## WHAT IS REQUIRED
Please copy out the lines in the entries that contain "Task".

## DATA SUPPLIED

--

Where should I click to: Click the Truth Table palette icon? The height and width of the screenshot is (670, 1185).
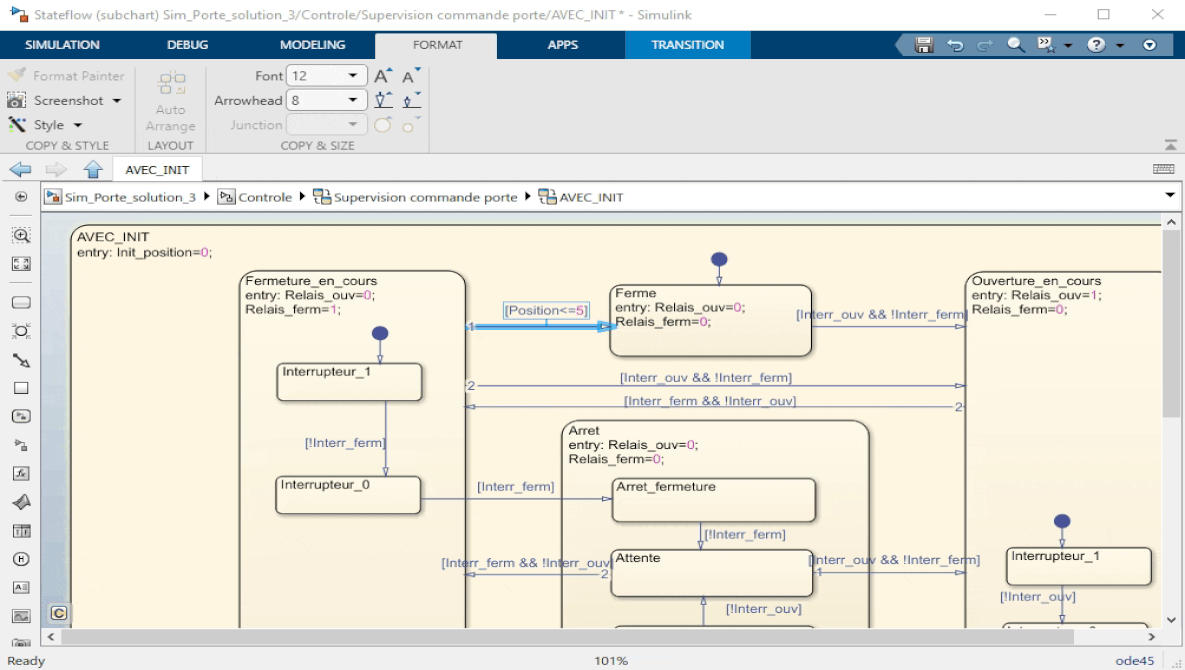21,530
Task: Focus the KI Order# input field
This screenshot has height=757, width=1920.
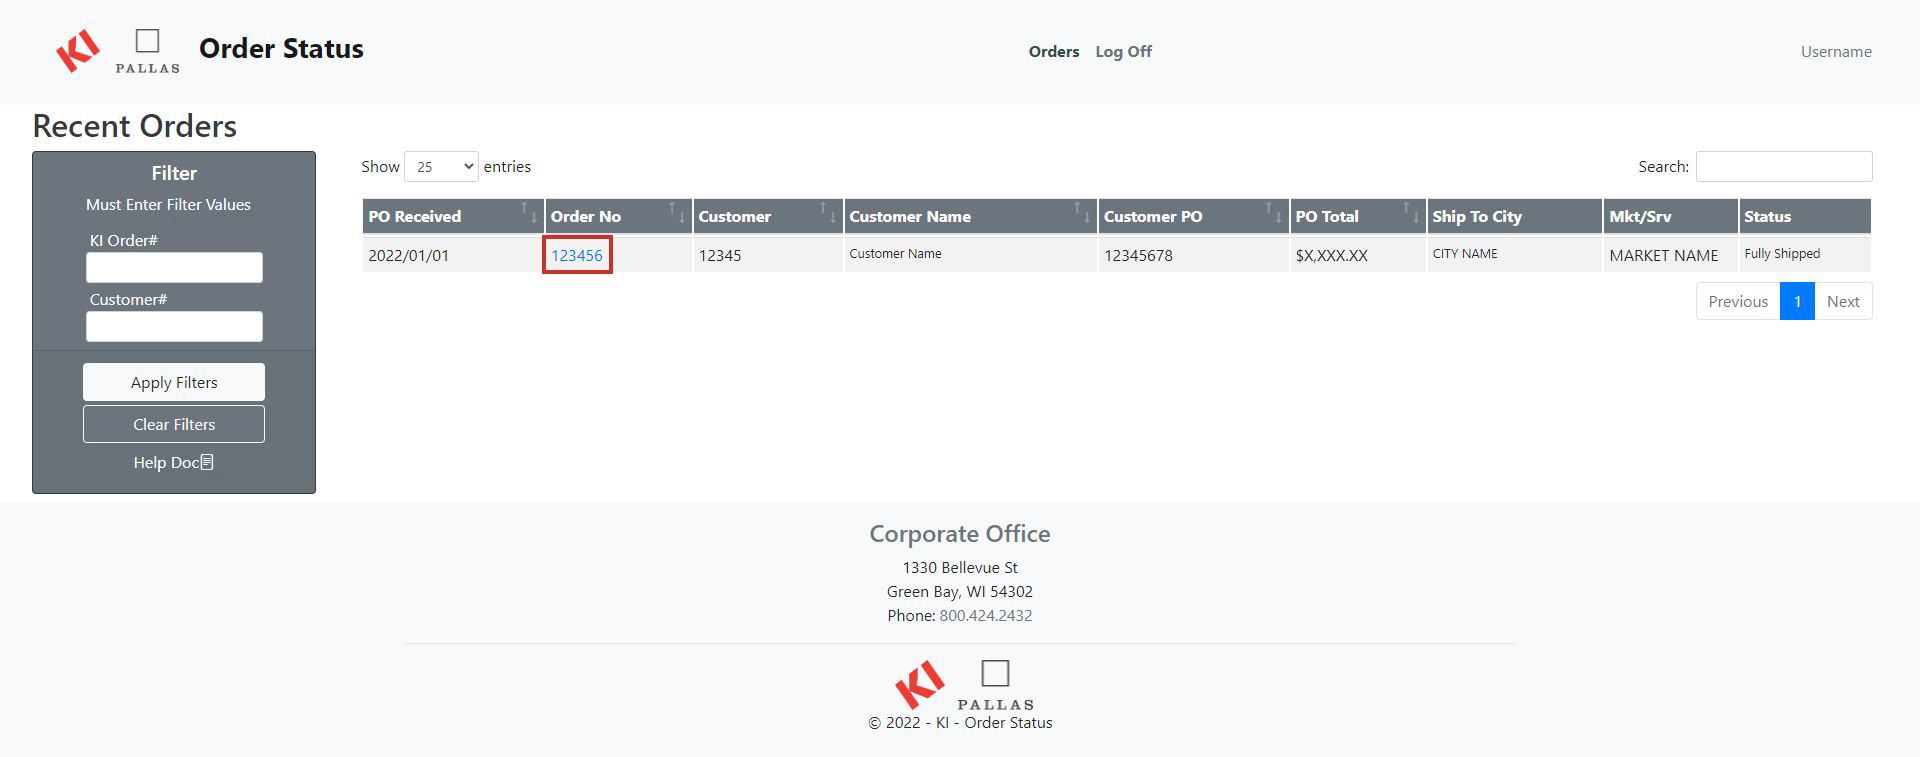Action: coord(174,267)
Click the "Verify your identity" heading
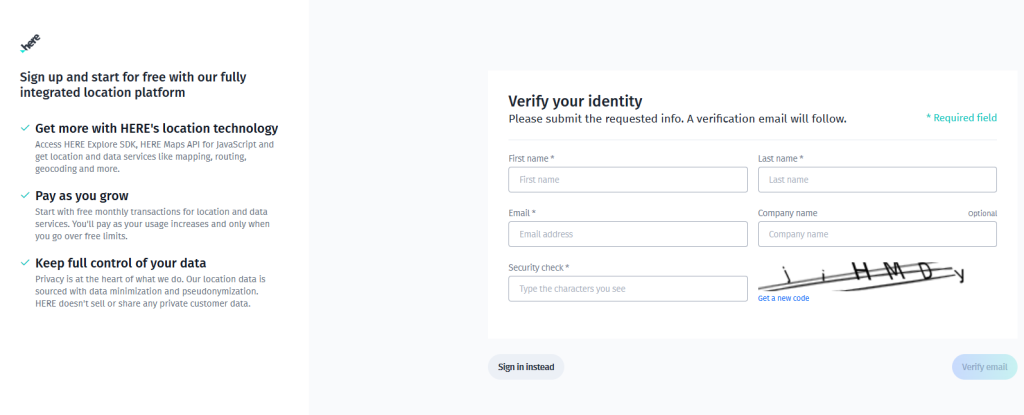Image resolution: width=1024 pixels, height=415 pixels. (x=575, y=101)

--

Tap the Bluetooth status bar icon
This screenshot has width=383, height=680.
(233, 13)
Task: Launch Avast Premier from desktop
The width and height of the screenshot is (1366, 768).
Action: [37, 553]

--

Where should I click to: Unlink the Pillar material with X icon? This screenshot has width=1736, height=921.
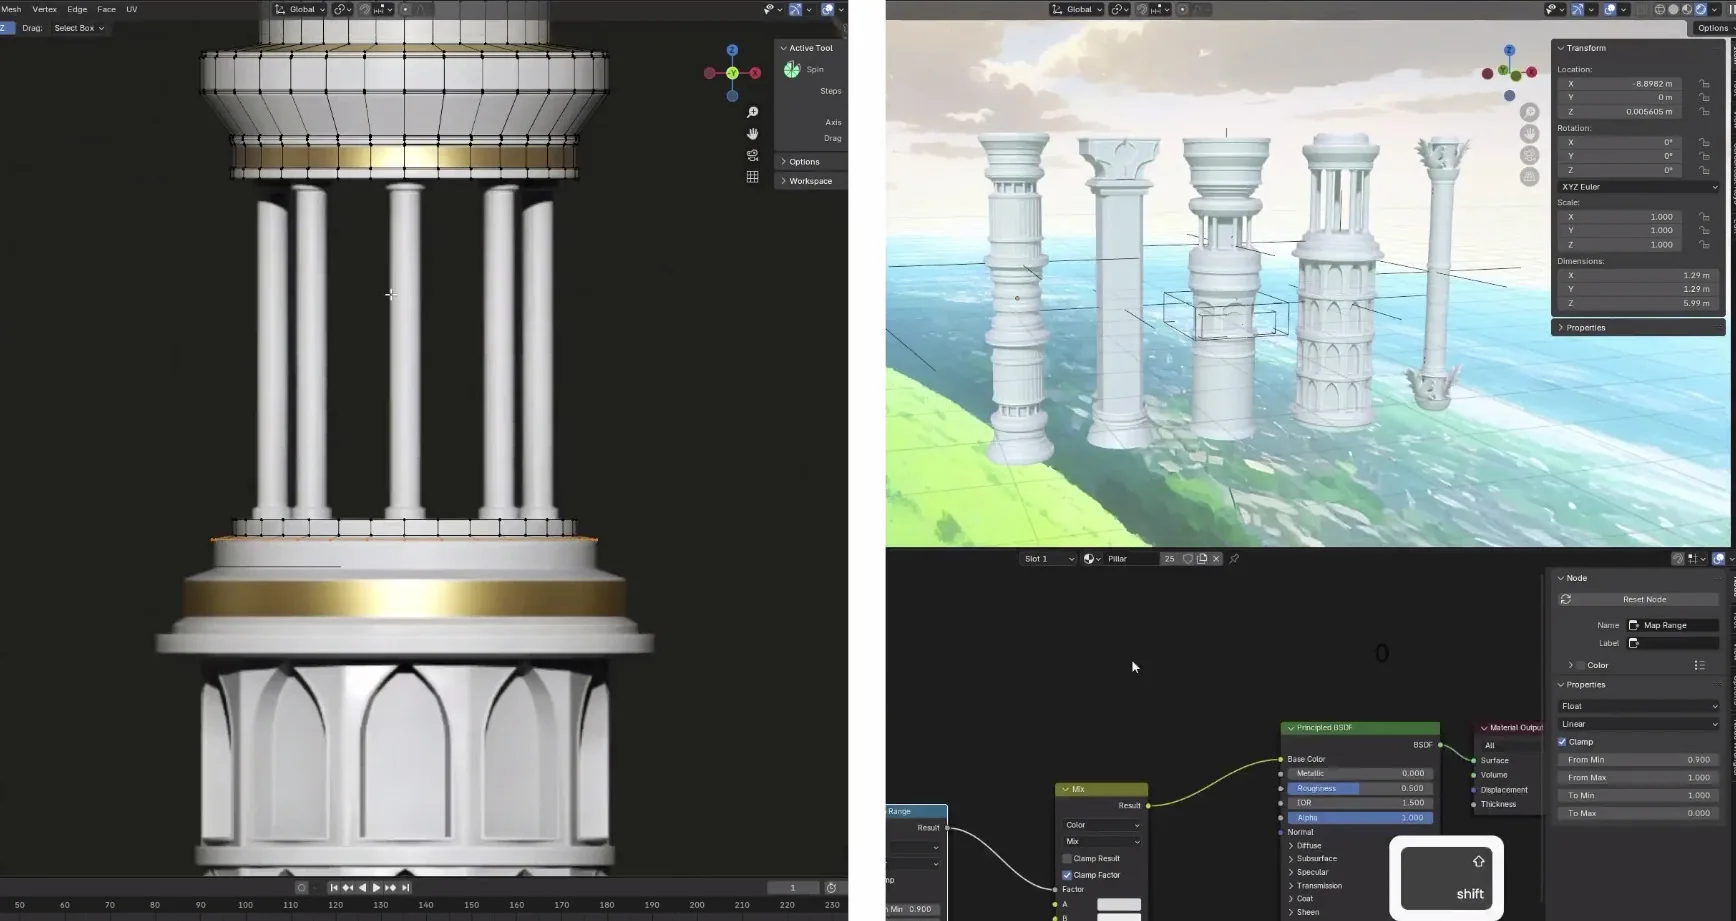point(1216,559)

--

## EXERCISE SOLUTION
Task: Focus the KI Order# input field
Task: Launch Avast Premier from desktop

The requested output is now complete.